Consistent with the 5HT hypothesis of migraine, 5HT receptor agonists are a mainstay for acute treatment of migraine headaches.
MECHANISM OF ACTION
The triptans interact potently with 5HT1B and 5HT1D receptors and have a low or no affinity for other subtypes of 5HT receptors or for α1 and α2 adrenergic, β adrenergic, dopaminergic, muscarinic cholinergic, and benzodiazepine receptors.
Two primary hypotheses have been proposed to explain the actions of these drugs.
First, the triptans, the ergot alkaloids, and antidepressants may activate 5-HT1D/1B receptors on presynaptic trigeminal nerve endings to inhibit the release of vasodilating peptides, and antiseizure agents may suppress excessive firing of these nerve endings.
Second, the vasoconstrictor actions of direct 5-HT agonists (the triptans and ergot) may prevent vasodilation and stretching of the pain endings. It is possible that both mechanisms contribute in the case of some drugs.
Sumatriptan and the other triptans are selective agonists for 5-HT1D and 5-HT1B receptors.
These receptor types are found in cerebral and meningeal vessels and mediate vasoconstriction. They are also found on neurons and probably function as presynaptic inhibitory receptors.
The triptans are indole derivatives. Their capacity to decrease the nausea and vomiting of migraine is an important advance in the treatment of the condition.
Available compounds include almotriptan, eletriptan, frovatriptan, naratriptan, rizatriptan, sumatriptan, and zolmitriptan.
ADVERSE EFFECTS AND CONTRAINDICATIONS
Triptans may cause nausea and vomiting. They should probably be avoided in women who are pregnant, and in patients with hemiplegic or basilar migraine, a history of stroke or transient ischemic attack (TIA), or uncontrolled hypertension. In patients whose hypertension is controlled, triptans are commonly used safely, although caution is advised.

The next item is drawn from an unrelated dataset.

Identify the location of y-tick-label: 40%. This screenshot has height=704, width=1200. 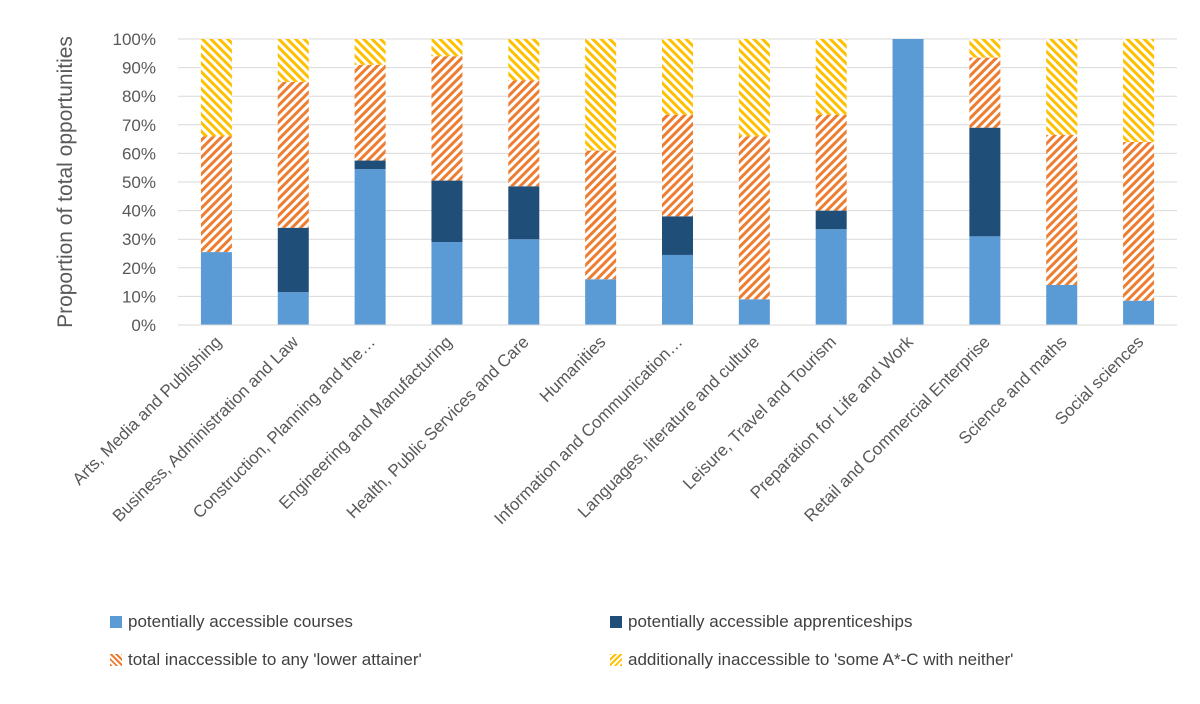
(139, 212).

The most common side effect of sumatriptan nasal spray is a bitter taste. Triptans can cause paresthesias; asthenia and fatigue; flushing; feelings of pressure, tightness, or pain in the chest, neck, and jaw; drowsiness; dizziness; nausea; and sweating.
In the extreme, these agents can cause serotonin syndrome, a consequence of a generalized excess of 5HT at 5HT receptors, especially when used in combination with SSRIs, SNRIs, TCAs, and MAO inhibitors.
The triptans are contraindicated in patients with a history of ischemic or vasospastic coronary artery disease (including history of stroke or transient ischemic attacks), cerebrovascular or peripheral vascular disease, hemiplegic or basilar migraines, other significant cardiovascular diseases, or ischemic bowel diseases.